WHAT TO WORK ON ::
Rewrite the material below, changing "You are a computer-use agent" to "You are a GUI automation agent" and leaving everything else untouched.

EXCERPTED RECORDS ::
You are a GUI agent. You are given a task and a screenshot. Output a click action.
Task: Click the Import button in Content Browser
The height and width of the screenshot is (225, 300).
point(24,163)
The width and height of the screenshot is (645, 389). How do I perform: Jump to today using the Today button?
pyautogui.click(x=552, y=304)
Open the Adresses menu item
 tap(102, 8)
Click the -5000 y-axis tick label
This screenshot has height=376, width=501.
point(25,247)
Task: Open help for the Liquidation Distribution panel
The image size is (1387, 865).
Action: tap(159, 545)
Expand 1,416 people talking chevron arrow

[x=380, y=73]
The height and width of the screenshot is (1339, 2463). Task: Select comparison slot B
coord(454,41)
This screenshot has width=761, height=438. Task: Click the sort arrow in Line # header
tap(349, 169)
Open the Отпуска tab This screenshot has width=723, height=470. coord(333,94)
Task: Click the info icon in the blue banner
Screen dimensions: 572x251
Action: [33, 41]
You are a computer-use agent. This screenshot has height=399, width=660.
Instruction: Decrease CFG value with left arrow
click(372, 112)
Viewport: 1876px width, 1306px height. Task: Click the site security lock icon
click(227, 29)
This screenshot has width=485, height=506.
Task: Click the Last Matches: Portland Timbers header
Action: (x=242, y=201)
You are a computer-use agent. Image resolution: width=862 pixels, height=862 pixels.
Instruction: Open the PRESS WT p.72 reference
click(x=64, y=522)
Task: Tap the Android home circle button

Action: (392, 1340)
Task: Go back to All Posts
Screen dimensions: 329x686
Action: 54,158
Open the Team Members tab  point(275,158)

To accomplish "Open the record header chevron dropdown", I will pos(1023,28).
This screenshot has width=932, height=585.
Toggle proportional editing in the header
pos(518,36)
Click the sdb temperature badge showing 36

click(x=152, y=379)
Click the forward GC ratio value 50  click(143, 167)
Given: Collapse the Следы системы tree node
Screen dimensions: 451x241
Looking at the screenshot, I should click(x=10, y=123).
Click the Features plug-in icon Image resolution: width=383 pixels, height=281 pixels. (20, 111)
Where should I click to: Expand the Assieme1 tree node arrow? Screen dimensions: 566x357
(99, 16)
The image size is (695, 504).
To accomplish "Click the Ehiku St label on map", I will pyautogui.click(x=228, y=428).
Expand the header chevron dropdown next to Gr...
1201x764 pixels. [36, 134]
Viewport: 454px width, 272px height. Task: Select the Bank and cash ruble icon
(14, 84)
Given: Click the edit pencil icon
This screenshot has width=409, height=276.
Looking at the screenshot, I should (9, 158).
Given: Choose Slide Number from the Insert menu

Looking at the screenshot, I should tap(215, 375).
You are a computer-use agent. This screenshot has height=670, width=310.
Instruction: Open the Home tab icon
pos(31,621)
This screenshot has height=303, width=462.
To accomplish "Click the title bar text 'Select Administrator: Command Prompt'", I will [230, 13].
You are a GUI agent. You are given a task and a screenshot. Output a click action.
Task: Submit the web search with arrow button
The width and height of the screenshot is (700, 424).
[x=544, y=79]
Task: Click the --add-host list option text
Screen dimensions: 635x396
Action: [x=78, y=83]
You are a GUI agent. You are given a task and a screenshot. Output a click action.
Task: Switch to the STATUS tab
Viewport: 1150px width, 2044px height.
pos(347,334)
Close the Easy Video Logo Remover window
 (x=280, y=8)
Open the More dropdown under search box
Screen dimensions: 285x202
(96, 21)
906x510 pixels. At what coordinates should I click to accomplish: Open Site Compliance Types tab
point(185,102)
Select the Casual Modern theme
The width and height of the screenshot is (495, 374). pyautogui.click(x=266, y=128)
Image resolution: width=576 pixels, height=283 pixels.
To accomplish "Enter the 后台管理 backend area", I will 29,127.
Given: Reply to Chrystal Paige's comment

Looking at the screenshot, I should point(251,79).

FINAL RESULT ::
You are a GUI agent. You are given a task and a screenshot. Output a click action.
Task: Click the Import button in Content Browser
The height and width of the screenshot is (225, 300).
point(24,163)
The width and height of the screenshot is (645, 389). How do I perform: Jump to today using the Today button?
pyautogui.click(x=552, y=304)
Open the Adresses menu item
 tap(102, 8)
Click the -5000 y-axis tick label
This screenshot has height=376, width=501.
point(25,247)
Task: Open help for the Liquidation Distribution panel
The image size is (1387, 865).
Action: tap(159, 545)
Expand 1,416 people talking chevron arrow

[x=380, y=73]
The height and width of the screenshot is (1339, 2463). Task: Select comparison slot B
coord(454,41)
This screenshot has width=761, height=438. Task: Click the sort arrow in Line # header
tap(349, 169)
Open the Отпуска tab This screenshot has width=723, height=470. coord(333,94)
Task: Click the info icon in the blue banner
Screen dimensions: 572x251
Action: [33, 41]
You are a GUI automation agent. This screenshot has height=399, width=660.
Instruction: Decrease CFG value with left arrow
click(372, 112)
Viewport: 1876px width, 1306px height. Task: Click the site security lock icon
click(227, 29)
This screenshot has width=485, height=506.
Task: Click the Last Matches: Portland Timbers header
Action: (x=242, y=201)
You are a GUI automation agent. Image resolution: width=862 pixels, height=862 pixels.
Instruction: Open the PRESS WT p.72 reference
click(x=64, y=522)
Task: Tap the Android home circle button

Action: (392, 1340)
Task: Go back to All Posts
Screen dimensions: 329x686
Action: 54,158
Open the Team Members tab  point(275,158)

To accomplish "Open the record header chevron dropdown", I will pos(1023,28).
This screenshot has width=932, height=585.
Toggle proportional editing in the header
pos(518,36)
Click the sdb temperature badge showing 36

click(x=152, y=379)
Click the forward GC ratio value 50  click(143, 167)
Given: Collapse the Следы системы tree node
Screen dimensions: 451x241
Looking at the screenshot, I should click(x=10, y=123).
Click the Features plug-in icon Image resolution: width=383 pixels, height=281 pixels. (20, 111)
Where should I click to: Expand the Assieme1 tree node arrow? Screen dimensions: 566x357
(99, 16)
The image size is (695, 504).
To accomplish "Click the Ehiku St label on map", I will pyautogui.click(x=228, y=428).
Expand the header chevron dropdown next to Gr...
1201x764 pixels. [36, 134]
Viewport: 454px width, 272px height. Task: Select the Bank and cash ruble icon
(14, 84)
Given: Click the edit pencil icon
This screenshot has width=409, height=276.
Looking at the screenshot, I should (9, 158).
Given: Choose Slide Number from the Insert menu

Looking at the screenshot, I should tap(215, 375).
You are a GUI automation agent. This screenshot has height=670, width=310.
Instruction: Open the Home tab icon
pos(31,621)
This screenshot has height=303, width=462.
To accomplish "Click the title bar text 'Select Administrator: Command Prompt'", I will [230, 13].
You are a GUI agent. You are given a task and a screenshot. Output a click action.
Task: Submit the web search with arrow button
The width and height of the screenshot is (700, 424).
[x=544, y=79]
Task: Click the --add-host list option text
Screen dimensions: 635x396
Action: [x=78, y=83]
You are a GUI agent. You are given a task and a screenshot. Output a click action.
Task: Switch to the STATUS tab
Viewport: 1150px width, 2044px height.
pos(347,334)
Close the Easy Video Logo Remover window
 (x=280, y=8)
Open the More dropdown under search box
Screen dimensions: 285x202
(96, 21)
906x510 pixels. At what coordinates should I click to accomplish: Open Site Compliance Types tab
point(185,102)
Select the Casual Modern theme
The width and height of the screenshot is (495, 374). pyautogui.click(x=266, y=128)
Image resolution: width=576 pixels, height=283 pixels.
To accomplish "Enter the 后台管理 backend area", I will 29,127.
Given: Reply to Chrystal Paige's comment

Looking at the screenshot, I should point(251,79).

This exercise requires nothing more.